La seconda soluzione, anche se fondata su una dinamica contabile ritenuta più completa in quanto idonea a perequare il valore del ben assegnato a quello corrente, viola il divieto legislativo di rivalutare i beni senza il supporto di specifiche prescrizioni normative. Viene ritenuta perseguibile tale soluzione, nel caso il ricorso alla rivalutazione del cespite, con contropartita l’apposita riserva, sia solo momentanea e infrannuale, non venendosi così a violare il regime di redazione legale del bilancio d’esercizio.
Infine, la terza forma di rappresentazione contabile viene fatta derivare dal documento del CNDCEC, che sostituisce la rivalutazione con una diretta imputazione a Conto economico di una plusvalenza sempre pari alla differenza tra il valore di mercato e il valore contabile e che raccorderebbe il suo fondamento giustificativo con il risparmio che la società beneficerebbe nell’estinguere il debito verso il socio assegnatario, commisurato al valore di mercato del bene, con una posta patrimoniale di minor valore contabile.
In ordine alle 3 opzioni contabili, si ritiene di dover preliminarmente evidenziare come l’assegnazione dell’immobile al socio non si raccordi causalmente con un ordinario atto di mercato, avendo essa, piuttosto, un nesso causale diretto con il diritto economico del socio, la cui disciplina non deriva dalla libera negoziazione tipica degli schemi onerosi di contratto, ma dal documento costitutivo della società e dalla quota di partecipazione del socio al capitale sociale di sottoscrizione della medesima.

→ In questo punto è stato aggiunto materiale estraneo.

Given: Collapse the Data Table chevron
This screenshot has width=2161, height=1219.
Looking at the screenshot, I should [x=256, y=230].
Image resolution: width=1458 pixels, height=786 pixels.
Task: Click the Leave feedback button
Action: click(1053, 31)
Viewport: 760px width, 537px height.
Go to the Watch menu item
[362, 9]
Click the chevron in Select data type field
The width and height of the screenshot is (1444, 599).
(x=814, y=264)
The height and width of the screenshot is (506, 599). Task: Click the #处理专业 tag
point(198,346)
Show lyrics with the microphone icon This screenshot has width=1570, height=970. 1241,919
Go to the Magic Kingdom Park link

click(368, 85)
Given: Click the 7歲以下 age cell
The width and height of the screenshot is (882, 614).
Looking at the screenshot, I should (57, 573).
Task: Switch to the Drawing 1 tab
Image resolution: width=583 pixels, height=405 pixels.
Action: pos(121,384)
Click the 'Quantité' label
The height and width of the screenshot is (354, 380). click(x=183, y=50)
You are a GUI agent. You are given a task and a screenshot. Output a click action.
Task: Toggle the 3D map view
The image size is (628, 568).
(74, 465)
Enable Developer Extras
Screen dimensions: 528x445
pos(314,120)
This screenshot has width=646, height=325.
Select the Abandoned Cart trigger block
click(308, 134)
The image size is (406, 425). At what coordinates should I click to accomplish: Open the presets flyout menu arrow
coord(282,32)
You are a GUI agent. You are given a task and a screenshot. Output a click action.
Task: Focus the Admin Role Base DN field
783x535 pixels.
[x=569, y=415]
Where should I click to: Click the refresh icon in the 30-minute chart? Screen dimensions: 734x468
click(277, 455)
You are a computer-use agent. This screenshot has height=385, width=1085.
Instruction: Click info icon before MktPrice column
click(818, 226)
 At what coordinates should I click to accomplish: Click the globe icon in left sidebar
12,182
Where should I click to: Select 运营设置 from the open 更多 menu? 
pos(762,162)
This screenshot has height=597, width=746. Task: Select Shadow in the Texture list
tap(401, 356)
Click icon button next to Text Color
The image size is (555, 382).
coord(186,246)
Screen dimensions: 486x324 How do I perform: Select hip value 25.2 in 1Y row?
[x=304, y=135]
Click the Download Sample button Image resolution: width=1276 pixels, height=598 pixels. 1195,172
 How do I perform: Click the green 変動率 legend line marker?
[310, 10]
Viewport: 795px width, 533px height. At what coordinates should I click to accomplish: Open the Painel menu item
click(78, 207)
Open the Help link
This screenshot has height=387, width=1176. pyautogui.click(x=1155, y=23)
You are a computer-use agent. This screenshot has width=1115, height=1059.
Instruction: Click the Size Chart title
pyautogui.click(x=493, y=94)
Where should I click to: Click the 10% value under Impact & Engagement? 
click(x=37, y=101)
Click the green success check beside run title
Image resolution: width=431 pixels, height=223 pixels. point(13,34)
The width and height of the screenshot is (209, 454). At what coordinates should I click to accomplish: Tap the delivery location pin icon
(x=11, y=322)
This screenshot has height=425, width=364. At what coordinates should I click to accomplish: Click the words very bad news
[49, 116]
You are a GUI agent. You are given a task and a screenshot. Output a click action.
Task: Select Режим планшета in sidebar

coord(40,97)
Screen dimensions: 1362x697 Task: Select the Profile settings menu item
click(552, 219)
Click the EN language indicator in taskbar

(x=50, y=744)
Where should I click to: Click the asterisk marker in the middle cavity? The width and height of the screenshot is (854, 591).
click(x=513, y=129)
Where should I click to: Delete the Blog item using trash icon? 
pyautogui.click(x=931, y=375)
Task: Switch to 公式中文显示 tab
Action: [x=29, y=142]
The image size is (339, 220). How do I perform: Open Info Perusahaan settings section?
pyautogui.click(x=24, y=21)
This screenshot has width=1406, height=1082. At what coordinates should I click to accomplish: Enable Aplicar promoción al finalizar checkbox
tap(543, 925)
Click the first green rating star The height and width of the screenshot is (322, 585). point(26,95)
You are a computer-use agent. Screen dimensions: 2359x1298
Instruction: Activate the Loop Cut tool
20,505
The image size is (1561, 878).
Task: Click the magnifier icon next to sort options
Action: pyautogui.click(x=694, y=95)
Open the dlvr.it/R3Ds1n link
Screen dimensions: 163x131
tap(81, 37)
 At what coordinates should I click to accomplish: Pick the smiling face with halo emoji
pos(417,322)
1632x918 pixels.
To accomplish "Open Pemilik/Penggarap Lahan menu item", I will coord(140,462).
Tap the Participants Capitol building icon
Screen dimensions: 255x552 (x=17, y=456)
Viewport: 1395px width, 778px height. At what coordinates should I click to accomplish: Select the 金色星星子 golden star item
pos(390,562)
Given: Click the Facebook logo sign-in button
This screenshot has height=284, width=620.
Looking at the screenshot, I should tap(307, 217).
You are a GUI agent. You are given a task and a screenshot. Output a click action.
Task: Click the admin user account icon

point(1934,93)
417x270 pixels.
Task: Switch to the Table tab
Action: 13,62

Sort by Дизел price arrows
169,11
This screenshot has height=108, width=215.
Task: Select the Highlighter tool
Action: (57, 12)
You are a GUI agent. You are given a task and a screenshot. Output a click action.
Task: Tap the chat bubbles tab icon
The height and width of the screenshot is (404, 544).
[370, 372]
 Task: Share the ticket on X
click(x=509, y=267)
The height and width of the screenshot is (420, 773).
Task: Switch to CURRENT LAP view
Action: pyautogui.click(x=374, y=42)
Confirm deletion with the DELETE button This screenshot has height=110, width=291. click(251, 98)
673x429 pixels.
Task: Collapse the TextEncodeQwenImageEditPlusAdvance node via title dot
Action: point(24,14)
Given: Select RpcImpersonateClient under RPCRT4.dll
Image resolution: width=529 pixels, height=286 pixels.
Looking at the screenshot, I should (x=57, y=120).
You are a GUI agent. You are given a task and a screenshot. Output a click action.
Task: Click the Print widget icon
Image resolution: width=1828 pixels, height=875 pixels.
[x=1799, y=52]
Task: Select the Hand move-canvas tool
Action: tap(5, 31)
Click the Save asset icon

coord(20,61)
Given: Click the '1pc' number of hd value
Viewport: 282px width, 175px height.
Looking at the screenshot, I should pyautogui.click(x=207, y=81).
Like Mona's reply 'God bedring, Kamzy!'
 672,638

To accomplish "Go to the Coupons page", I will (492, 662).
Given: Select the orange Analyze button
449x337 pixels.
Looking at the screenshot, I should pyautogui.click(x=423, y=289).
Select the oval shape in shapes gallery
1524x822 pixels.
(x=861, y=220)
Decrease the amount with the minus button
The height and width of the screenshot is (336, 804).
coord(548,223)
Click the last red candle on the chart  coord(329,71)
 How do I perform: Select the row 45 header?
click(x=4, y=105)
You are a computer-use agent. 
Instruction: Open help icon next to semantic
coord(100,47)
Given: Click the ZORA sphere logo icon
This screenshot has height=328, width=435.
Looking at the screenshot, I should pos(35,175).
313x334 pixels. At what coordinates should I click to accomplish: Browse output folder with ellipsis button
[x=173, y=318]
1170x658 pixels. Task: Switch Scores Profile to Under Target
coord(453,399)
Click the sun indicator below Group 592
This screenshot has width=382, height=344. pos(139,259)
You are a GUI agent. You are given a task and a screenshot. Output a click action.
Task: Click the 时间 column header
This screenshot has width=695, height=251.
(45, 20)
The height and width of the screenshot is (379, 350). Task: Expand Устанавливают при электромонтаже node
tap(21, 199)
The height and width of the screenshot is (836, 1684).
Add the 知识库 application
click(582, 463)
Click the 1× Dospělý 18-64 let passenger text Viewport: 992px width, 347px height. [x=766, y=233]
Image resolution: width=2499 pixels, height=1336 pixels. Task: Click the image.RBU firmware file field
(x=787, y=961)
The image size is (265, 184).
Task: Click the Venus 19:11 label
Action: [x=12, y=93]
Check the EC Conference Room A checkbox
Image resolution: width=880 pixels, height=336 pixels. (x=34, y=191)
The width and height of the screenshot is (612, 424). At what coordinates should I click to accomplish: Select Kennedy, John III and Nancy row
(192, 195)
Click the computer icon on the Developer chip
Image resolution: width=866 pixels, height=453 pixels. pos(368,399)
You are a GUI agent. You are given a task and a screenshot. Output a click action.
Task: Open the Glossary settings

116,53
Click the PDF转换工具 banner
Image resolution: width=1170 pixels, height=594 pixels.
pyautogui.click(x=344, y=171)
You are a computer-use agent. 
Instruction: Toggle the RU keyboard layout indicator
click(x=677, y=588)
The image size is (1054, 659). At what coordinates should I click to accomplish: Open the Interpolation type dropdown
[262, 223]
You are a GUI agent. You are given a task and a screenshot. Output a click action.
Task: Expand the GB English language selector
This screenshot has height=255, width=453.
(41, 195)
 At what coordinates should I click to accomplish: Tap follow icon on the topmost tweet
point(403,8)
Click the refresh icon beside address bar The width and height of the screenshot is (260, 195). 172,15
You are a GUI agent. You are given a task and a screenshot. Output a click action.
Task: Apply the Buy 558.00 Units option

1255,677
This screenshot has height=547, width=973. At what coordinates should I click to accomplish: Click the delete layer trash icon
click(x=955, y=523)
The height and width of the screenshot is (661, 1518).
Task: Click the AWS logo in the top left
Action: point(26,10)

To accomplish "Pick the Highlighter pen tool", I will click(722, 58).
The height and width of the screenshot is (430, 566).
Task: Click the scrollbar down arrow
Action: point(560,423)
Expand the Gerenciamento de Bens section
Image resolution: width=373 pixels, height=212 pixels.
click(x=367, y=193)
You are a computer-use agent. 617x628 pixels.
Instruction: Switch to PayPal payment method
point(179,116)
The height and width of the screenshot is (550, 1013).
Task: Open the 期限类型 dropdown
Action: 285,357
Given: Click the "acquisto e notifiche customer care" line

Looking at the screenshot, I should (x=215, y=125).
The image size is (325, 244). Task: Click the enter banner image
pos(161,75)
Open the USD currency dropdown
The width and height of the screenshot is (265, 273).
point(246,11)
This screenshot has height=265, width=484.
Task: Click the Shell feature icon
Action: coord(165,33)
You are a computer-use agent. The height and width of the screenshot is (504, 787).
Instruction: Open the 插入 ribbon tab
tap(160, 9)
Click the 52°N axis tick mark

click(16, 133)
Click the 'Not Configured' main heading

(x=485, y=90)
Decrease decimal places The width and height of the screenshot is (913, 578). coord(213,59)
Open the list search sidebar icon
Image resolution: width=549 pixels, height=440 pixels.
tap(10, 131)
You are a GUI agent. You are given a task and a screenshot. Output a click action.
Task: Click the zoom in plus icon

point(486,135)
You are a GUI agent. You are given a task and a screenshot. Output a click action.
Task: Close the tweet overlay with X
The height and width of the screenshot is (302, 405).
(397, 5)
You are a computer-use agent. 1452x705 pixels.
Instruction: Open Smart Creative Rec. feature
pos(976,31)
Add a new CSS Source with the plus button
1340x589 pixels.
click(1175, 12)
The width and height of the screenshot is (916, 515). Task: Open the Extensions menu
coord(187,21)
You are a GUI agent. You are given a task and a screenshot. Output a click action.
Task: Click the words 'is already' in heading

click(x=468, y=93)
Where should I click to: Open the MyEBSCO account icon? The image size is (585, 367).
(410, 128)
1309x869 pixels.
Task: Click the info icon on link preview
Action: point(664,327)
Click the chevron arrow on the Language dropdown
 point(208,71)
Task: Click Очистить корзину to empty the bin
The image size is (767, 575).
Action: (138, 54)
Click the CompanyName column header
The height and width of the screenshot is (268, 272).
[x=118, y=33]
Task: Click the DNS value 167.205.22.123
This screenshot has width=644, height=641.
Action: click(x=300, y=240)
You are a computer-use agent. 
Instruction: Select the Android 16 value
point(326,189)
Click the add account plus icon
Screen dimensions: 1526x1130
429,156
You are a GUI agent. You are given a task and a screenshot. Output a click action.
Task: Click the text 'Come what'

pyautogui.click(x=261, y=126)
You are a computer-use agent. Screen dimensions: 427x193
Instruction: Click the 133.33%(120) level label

La rappresentazione contabile delle varie vicende intersoggettive società – socio, secondo le tradizionali impostazioni scritturali, va sempre raccordata con il Patrimonio netto, sia nella fase costitutiva dell’apporto, sia durante le fisiologiche vicende remuneratorie in c/dividendo con lo storno dell’utile dell’esercizio o degli utili già stanziati a riserva e sia in sede di estinzione del rapporto sociale con la restituzione pro quota del Patrimonio netto. In altri termini, qualora tra società e socio non venga a delinearsi un ordinario contratto di scambio ripetitivo delle medesime prerogative commerciali dell’atto di mercato, ma una mera appendice del contratto societario, non sembra essere coerente con i fondamenti causali dell’atto sociale, ricorrere a una commistione contabile di 2 atti con nessi giustificativi del tutto diversi economico-commerciale il primo (l’emersione della plusvalenza tipica di una compravendita), sociale il secondo (la distribuzione del dividendo a titolo remuneratorio del capitale investito).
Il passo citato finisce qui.